--- Start ---

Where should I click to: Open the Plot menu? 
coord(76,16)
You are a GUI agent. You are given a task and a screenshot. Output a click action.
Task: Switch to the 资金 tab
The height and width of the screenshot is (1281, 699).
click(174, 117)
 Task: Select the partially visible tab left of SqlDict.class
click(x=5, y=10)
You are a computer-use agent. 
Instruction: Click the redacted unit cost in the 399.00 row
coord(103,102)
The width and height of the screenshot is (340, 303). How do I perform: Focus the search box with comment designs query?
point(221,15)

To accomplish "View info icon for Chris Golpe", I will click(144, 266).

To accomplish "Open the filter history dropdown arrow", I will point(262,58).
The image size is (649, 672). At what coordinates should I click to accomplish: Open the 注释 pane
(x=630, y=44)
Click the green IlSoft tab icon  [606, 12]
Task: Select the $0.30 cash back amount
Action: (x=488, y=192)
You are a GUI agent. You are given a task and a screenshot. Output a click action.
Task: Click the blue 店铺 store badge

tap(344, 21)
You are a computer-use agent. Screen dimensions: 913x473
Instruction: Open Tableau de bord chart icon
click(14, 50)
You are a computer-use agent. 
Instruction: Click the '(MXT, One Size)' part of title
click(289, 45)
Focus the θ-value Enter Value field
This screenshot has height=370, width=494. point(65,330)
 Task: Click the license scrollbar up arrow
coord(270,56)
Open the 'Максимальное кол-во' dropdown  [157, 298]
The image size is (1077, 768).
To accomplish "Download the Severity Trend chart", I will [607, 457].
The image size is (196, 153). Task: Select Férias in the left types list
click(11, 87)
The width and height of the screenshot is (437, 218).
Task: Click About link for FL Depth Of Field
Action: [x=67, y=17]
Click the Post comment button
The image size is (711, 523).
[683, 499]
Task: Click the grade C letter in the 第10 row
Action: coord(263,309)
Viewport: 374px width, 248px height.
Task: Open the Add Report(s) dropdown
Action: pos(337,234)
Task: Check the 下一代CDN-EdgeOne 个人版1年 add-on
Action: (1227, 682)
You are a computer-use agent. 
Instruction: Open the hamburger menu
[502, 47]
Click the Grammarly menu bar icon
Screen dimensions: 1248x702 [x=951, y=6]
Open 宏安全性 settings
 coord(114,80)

--- End ---

Render the lines of the entries above as a numbered list, leaving out any blank lines.

▶ _SOLUTION TO THIS EXERCISE_
1. Where should I click to: Open the Plot menu? 
2. coord(76,16)
3. You are a GUI agent. You are given a task and a screenshot. Output a click action.
4. Task: Switch to the 资金 tab
5. The height and width of the screenshot is (1281, 699).
6. click(174, 117)
7.  Task: Select the partially visible tab left of SqlDict.class
8. click(x=5, y=10)
9. You are a computer-use agent. 
10. Instruction: Click the redacted unit cost in the 399.00 row
11. coord(103,102)
12. The width and height of the screenshot is (340, 303). How do I perform: Focus the search box with comment designs query?
13. point(221,15)
14. To accomplish "View info icon for Chris Golpe", I will click(144, 266).
15. To accomplish "Open the filter history dropdown arrow", I will point(262,58).
16. The image size is (649, 672). At what coordinates should I click to accomplish: Open the 注释 pane
17. (x=630, y=44)
18. Click the green IlSoft tab icon  [606, 12]
19. Task: Select the $0.30 cash back amount
20. Action: (x=488, y=192)
21. You are a GUI agent. You are given a task and a screenshot. Output a click action.
22. Task: Click the blue 店铺 store badge
23. tap(344, 21)
24. You are a computer-use agent. Screen dimensions: 913x473
25. Instruction: Open Tableau de bord chart icon
26. click(14, 50)
27. You are a computer-use agent. 
28. Instruction: Click the '(MXT, One Size)' part of title
29. click(289, 45)
30. Focus the θ-value Enter Value field
31. This screenshot has height=370, width=494. point(65,330)
32.  Task: Click the license scrollbar up arrow
33. coord(270,56)
34. Open the 'Максимальное кол-во' dropdown  [157, 298]
35. The image size is (1077, 768).
36. To accomplish "Download the Severity Trend chart", I will [607, 457].
37. The image size is (196, 153). Task: Select Férias in the left types list
38. click(11, 87)
39. The width and height of the screenshot is (437, 218).
40. Task: Click About link for FL Depth Of Field
41. Action: [x=67, y=17]
42. Click the Post comment button
43. The image size is (711, 523).
44. [683, 499]
45. Task: Click the grade C letter in the 第10 row
46. Action: coord(263,309)
47. Viewport: 374px width, 248px height.
48. Task: Open the Add Report(s) dropdown
49. Action: pos(337,234)
50. Task: Check the 下一代CDN-EdgeOne 个人版1年 add-on
51. Action: (1227, 682)
52. You are a computer-use agent. 
53. Instruction: Open the hamburger menu
54. [502, 47]
55. Click the Grammarly menu bar icon
56. Screen dimensions: 1248x702 [x=951, y=6]
57. Open 宏安全性 settings
58.  coord(114,80)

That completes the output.